To commemorate the UNESCO International Day for the Remembrance of the Slave Trade and its Abolition, Temi will talk about the exhibition 'A Visible Difference: skin, race and identity 1720-1820' currently on show at the Hunterian Museum.


The forgotten histories of black Africans living with skin pigmentation conditions in the 18th and early 19th centuries are explored through this talk.

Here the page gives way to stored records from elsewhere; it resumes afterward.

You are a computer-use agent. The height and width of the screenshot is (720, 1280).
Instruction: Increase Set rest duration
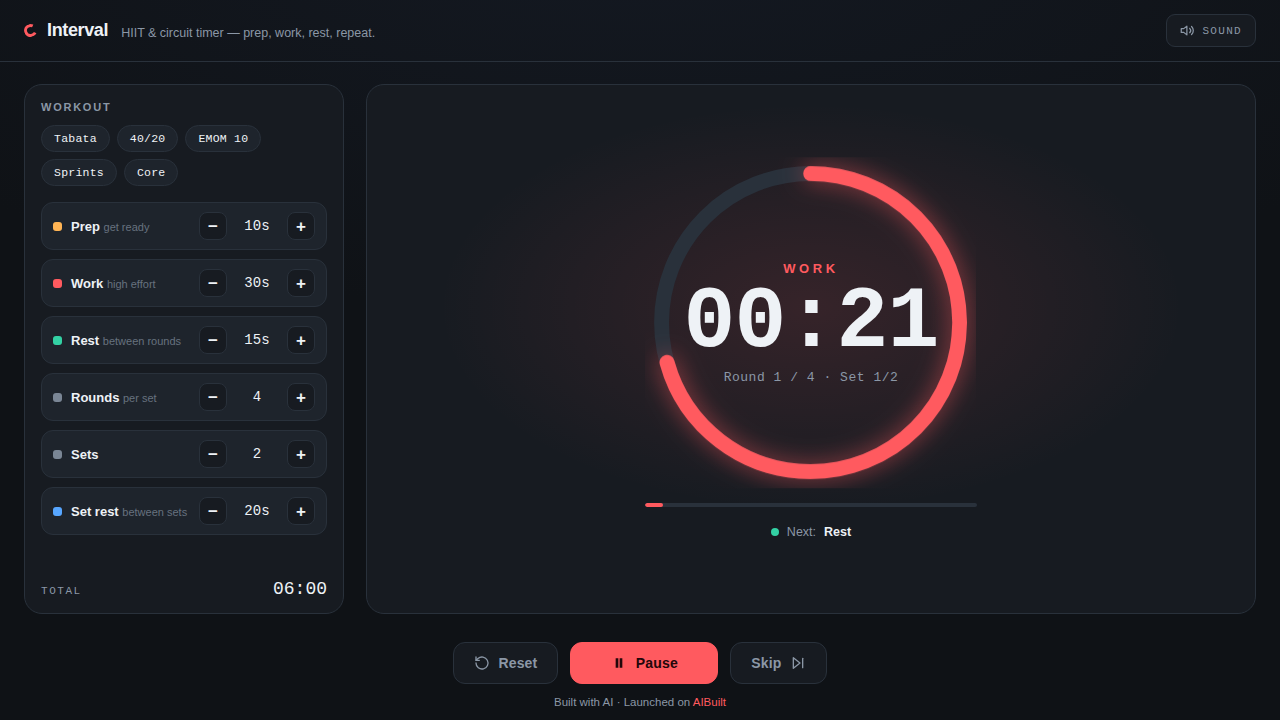point(301,511)
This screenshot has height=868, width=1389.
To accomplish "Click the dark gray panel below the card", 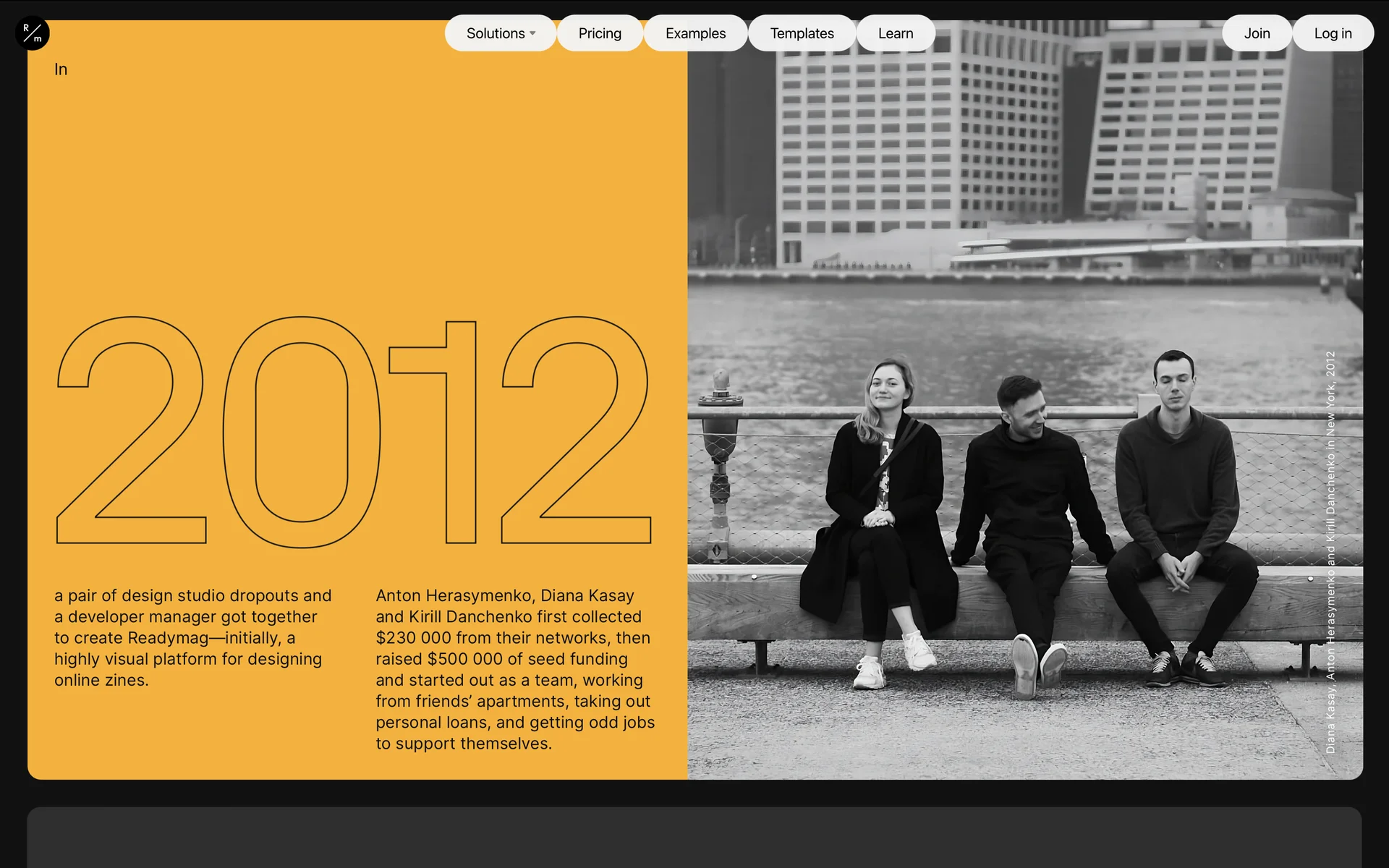I will click(x=694, y=838).
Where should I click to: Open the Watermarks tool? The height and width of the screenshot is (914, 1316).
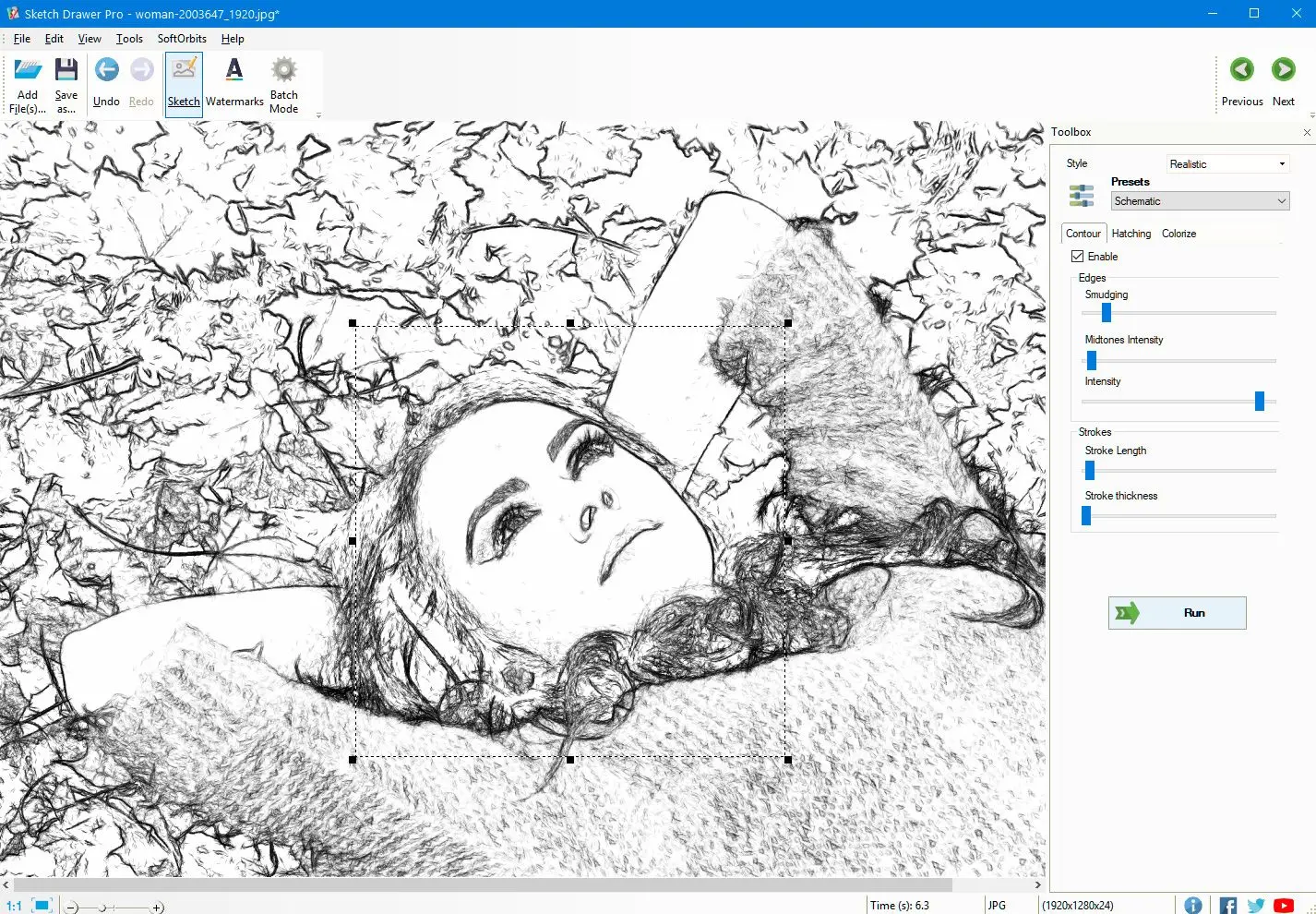[234, 83]
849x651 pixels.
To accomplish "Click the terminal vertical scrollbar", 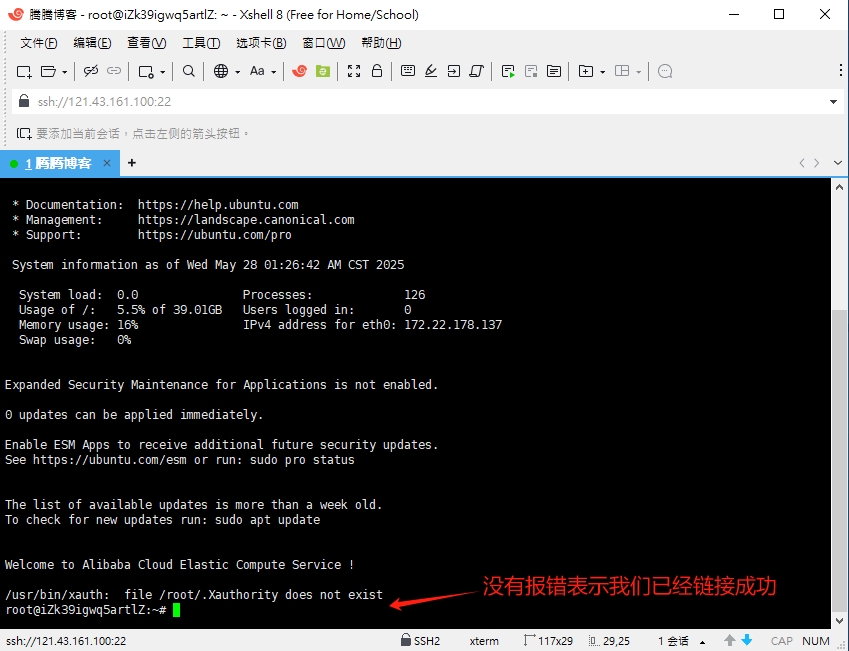I will tap(840, 400).
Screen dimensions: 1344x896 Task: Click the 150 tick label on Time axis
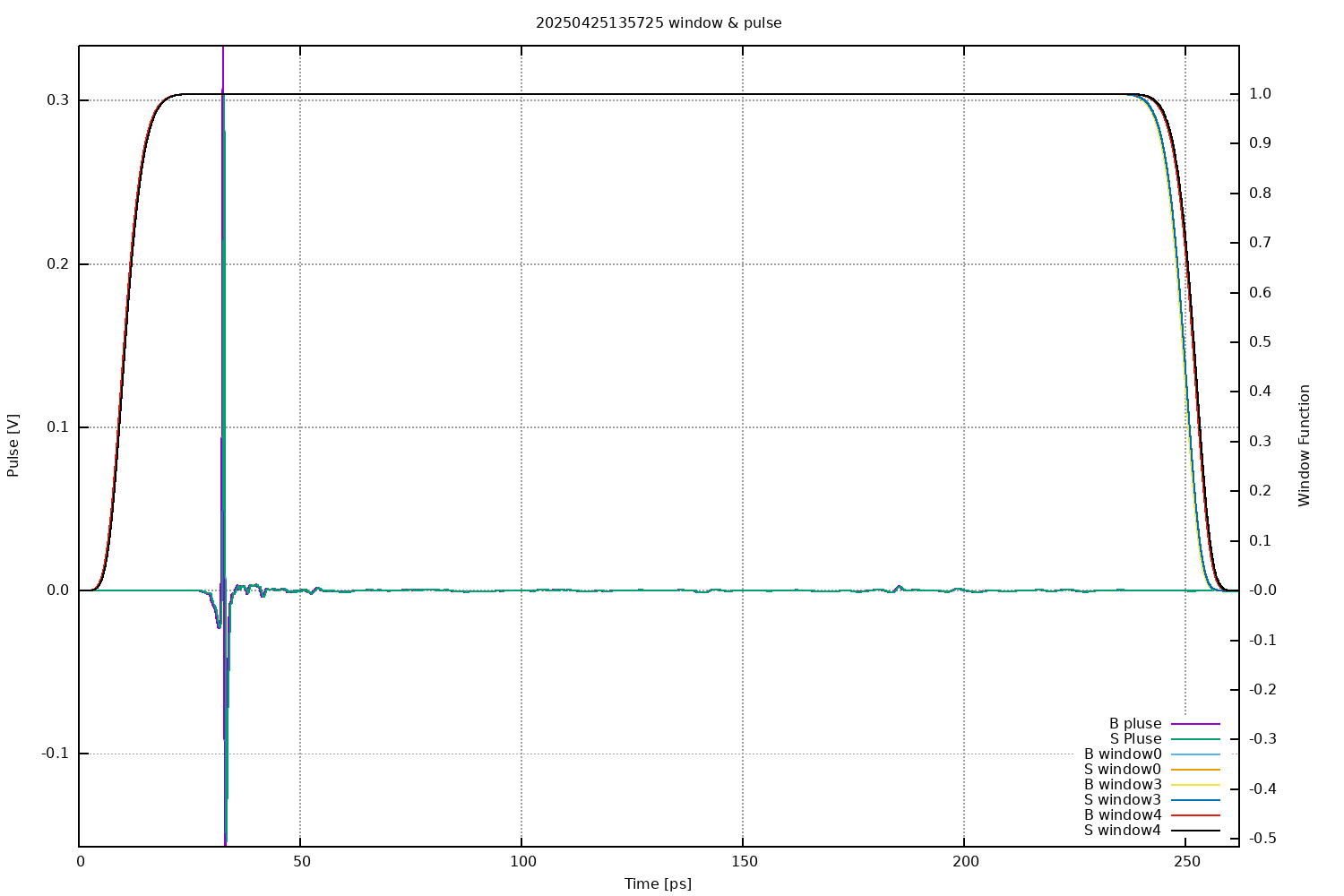pyautogui.click(x=744, y=862)
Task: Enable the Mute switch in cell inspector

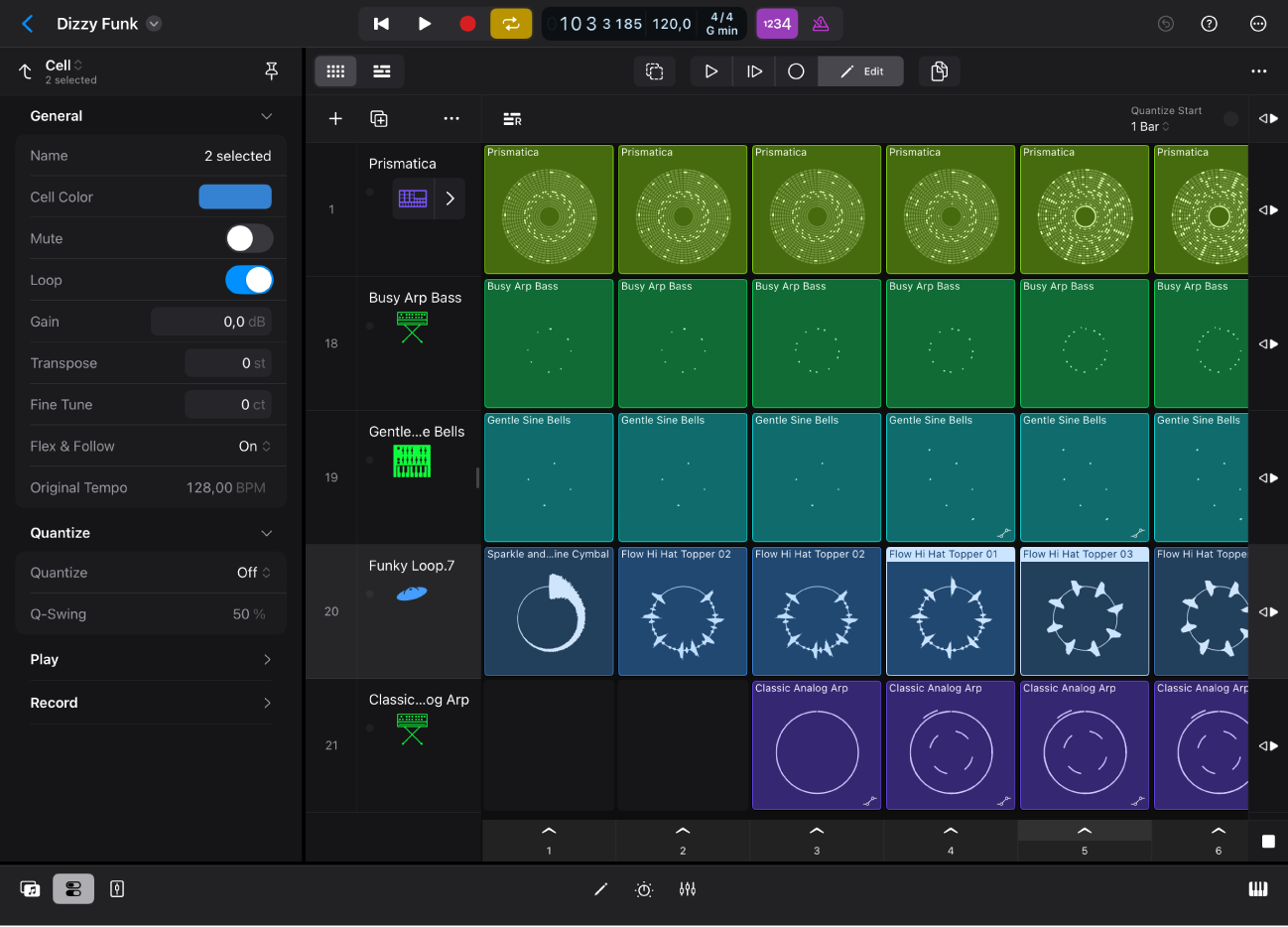Action: pos(248,238)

On display are two rare paintings of black African slave children. The little-known portraits depict Mary Sabina, who was born in South America in 1736, and George Alexander Gratton, who was born in St Vincent in 1808. Both children had piebaldism - a rare genetic skin pigmentation condition causing extreme white patches on the skin.

George and Mary were among many black African men, women and children with similar conditions who were exhibited at public fairs and in private ‘curiosity collections’ as freaks of nature. These paintings illustrate the popular fascination with unusual bodies.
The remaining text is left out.